Victor mengalihkan pandangannya kearah Ray, “berisik banget lo kadal ragunan” Ray mendengus. “Gece tor, nanti lagi lah sesi pdkt nya, sekarang kerja dulu boss” Victor mendengus, sedangkan Alden hanya tertawa mendengar nya.
“Alden, sorry” Alden tidak diberikan waktu untuk mengerti maksud Victor, karena karena pemuda itu langsung menaruh kedua tangan nya di antara tubuh Alden.
Untuk kali ini Victor benar-benar mengungkung pemuda di hadapannya, Alden yang bingung harus berbuat apa lebih memilih menatap mata kelam milik Victor.
Keduanya sama-sama bisa merasakan hidung mancung milik mereka saling bersentuhan.
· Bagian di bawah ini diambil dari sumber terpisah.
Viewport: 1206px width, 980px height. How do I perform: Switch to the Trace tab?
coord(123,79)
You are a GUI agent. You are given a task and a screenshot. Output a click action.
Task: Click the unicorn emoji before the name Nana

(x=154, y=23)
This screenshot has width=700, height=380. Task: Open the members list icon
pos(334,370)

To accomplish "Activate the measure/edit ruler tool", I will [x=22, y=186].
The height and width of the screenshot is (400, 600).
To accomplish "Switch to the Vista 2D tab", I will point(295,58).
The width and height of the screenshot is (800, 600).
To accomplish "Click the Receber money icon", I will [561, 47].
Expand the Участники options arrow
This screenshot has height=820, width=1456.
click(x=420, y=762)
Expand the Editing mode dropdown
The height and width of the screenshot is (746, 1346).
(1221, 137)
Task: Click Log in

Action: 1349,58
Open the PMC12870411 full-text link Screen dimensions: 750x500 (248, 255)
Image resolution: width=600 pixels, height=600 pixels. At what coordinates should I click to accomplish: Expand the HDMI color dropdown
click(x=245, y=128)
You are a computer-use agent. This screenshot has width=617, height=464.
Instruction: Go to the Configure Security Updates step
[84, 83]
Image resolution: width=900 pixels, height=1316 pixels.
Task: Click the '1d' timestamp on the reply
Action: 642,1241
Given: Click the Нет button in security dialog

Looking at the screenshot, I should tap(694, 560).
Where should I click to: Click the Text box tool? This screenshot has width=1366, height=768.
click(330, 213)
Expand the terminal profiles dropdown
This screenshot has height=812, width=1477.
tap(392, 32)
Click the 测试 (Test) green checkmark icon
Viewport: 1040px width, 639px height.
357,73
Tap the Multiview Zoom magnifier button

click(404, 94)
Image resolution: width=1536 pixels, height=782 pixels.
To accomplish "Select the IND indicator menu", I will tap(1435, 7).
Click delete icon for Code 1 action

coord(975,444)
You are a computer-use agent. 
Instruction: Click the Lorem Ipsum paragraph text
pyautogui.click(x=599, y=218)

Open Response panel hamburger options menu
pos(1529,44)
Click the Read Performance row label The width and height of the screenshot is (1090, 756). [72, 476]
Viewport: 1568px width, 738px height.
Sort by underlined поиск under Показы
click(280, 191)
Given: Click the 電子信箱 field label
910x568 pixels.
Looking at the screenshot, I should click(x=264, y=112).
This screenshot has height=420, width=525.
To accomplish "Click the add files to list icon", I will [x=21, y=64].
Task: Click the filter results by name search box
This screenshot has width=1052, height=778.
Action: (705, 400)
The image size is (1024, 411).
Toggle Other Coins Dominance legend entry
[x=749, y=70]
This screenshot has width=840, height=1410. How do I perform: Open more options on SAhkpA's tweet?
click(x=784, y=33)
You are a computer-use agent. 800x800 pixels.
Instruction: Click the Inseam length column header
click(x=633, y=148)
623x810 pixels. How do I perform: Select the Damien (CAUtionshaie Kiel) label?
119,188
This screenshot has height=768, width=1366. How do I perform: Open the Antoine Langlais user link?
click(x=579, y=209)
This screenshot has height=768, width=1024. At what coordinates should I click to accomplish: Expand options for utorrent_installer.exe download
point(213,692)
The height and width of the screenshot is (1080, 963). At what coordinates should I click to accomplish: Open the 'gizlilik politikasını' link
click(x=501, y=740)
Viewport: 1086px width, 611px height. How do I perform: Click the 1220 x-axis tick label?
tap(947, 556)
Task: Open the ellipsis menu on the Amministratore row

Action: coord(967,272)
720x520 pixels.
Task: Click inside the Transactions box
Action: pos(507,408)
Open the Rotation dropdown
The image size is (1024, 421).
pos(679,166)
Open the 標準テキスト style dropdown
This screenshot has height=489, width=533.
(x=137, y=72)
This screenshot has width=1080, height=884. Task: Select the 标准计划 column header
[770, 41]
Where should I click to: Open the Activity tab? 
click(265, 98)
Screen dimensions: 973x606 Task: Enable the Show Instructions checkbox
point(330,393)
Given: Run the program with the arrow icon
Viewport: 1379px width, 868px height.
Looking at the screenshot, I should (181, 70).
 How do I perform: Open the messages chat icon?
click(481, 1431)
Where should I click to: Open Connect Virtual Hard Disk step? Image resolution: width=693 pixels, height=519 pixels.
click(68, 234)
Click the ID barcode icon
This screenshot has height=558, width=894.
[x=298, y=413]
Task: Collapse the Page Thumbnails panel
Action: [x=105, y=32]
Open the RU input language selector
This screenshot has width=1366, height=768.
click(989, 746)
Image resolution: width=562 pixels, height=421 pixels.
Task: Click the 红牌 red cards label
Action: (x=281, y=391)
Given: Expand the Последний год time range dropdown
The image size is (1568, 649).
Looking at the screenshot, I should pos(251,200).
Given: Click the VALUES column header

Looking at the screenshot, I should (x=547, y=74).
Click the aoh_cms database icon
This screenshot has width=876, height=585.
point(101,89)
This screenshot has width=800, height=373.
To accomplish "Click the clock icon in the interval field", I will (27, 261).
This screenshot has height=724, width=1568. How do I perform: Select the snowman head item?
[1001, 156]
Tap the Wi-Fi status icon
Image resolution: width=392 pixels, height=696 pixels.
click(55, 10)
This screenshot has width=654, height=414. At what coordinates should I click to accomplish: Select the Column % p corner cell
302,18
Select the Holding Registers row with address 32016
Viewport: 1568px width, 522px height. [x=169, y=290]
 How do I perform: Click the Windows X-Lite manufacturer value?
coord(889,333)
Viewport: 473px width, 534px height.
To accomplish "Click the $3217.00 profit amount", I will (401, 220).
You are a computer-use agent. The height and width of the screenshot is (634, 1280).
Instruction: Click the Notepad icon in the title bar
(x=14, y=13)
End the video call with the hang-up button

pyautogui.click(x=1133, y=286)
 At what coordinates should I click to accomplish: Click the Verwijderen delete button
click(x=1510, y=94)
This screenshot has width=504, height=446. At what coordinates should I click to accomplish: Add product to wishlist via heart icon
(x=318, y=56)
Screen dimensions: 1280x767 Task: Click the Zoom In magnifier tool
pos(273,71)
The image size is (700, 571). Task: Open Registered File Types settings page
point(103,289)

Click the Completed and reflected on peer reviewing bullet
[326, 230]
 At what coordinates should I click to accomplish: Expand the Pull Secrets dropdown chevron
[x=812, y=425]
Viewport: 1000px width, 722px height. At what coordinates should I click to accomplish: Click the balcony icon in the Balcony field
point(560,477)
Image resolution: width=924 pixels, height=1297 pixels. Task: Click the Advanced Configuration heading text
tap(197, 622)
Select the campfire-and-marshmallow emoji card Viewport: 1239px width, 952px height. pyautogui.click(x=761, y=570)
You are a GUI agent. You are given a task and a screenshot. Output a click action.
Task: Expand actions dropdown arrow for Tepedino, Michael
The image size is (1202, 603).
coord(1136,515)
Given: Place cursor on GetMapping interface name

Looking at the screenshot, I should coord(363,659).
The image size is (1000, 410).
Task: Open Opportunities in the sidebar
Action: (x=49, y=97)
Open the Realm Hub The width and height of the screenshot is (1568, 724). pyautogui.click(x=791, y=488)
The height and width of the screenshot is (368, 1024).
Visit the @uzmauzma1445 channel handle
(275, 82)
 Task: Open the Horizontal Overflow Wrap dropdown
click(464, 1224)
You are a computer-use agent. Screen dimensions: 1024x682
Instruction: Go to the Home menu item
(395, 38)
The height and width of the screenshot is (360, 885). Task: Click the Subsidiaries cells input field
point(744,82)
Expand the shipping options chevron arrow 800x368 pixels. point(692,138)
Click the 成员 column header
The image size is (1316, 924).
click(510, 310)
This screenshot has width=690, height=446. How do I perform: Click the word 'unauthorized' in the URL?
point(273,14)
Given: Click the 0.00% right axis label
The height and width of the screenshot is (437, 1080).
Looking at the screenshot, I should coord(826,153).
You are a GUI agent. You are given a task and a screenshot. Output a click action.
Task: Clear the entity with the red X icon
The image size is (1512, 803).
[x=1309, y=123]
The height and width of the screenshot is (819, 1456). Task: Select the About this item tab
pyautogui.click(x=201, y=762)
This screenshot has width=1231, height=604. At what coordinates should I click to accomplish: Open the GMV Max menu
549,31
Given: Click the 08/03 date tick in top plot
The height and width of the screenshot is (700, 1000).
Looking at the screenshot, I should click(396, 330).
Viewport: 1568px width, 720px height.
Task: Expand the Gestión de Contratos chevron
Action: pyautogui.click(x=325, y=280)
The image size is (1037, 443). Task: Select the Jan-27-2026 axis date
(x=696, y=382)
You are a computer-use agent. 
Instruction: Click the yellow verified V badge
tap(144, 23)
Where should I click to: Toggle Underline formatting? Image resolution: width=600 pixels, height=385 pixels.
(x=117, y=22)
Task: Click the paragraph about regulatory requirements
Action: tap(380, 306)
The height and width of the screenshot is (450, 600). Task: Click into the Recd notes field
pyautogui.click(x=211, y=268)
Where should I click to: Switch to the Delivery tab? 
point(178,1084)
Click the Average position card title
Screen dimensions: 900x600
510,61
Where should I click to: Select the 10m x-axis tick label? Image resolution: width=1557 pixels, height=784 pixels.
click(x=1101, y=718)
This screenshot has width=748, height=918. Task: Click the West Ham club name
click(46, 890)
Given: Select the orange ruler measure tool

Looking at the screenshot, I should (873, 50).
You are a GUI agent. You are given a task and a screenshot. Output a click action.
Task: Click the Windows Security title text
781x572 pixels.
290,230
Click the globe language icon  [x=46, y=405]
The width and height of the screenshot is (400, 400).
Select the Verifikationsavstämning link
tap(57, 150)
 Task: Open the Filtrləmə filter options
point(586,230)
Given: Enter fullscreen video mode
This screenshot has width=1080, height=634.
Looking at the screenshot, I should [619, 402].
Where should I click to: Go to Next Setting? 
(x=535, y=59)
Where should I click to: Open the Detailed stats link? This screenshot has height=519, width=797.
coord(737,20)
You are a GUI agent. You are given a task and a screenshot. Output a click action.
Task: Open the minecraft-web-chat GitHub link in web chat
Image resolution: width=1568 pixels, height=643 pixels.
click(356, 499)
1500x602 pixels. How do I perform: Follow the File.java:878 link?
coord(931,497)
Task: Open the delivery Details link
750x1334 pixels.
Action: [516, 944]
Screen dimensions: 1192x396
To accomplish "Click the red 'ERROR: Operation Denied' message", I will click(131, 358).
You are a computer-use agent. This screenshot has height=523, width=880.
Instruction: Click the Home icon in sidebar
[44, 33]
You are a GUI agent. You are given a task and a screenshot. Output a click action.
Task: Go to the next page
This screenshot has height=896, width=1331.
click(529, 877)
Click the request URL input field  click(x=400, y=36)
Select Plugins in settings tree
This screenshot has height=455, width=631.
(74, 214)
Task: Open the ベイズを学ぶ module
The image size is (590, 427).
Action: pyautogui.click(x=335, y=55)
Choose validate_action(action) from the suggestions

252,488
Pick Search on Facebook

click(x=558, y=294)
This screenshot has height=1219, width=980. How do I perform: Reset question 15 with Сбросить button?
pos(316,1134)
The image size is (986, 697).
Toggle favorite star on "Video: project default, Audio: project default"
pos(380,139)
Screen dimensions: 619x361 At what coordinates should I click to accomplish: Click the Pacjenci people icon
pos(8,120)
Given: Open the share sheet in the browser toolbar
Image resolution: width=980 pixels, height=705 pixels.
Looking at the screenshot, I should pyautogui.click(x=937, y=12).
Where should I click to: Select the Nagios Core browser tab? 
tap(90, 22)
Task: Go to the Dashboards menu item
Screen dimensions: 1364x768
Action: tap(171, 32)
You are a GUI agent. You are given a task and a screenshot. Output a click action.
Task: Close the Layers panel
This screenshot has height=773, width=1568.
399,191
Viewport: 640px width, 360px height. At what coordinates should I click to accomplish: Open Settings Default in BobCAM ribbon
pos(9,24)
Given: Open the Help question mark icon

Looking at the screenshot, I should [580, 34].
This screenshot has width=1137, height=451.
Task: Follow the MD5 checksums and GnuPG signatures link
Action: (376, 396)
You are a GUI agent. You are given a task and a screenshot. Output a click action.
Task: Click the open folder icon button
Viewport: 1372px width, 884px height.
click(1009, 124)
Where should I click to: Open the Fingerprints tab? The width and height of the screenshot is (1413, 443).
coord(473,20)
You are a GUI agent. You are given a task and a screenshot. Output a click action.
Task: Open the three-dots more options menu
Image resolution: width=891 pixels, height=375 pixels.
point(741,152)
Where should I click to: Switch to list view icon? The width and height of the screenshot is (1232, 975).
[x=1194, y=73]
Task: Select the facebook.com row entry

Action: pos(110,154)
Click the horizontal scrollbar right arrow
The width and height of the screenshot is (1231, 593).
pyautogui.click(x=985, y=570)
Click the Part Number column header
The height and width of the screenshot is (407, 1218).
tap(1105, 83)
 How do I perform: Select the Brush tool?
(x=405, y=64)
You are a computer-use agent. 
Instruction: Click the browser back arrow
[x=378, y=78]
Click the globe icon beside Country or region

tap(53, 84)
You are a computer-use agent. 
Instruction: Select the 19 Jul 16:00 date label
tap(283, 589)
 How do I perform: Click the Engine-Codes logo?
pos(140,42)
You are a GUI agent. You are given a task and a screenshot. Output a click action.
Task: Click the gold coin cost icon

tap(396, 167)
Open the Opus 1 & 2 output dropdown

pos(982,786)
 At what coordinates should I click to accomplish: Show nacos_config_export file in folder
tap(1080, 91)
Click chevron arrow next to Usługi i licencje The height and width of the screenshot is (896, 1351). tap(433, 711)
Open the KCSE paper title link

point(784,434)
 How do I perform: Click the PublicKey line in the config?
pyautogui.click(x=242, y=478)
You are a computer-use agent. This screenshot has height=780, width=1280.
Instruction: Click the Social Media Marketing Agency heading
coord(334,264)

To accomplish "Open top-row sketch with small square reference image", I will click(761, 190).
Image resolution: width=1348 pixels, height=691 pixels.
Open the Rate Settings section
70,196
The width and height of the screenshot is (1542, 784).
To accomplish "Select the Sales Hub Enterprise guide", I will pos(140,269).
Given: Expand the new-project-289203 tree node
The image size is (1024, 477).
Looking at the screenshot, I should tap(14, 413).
Dan keduanya sama-sama menahan nafas, entah karena gugup atau terkejut.
Ray berpindah tempat kearah samping, pemuda itu kemudian memotret mereka berdua.
cekrek
“Gilss, très cool“
Sesudahnya Victor memundurkan badannya, merubah posisi mereka jadi lebih berjarak, pemuda itu merasa takut Alden tidak nyaman. Netra mereka kembali bertemu, walaupun hanya sejenak karena keduanya buru-buru beralih ke arah lain. Sepertinya mereka memang sedang malu untuk saling menatap.
Ray yang melihat itu hanya berdecak malas
“Cihh, kaya remaja lagi kasmaran aja.”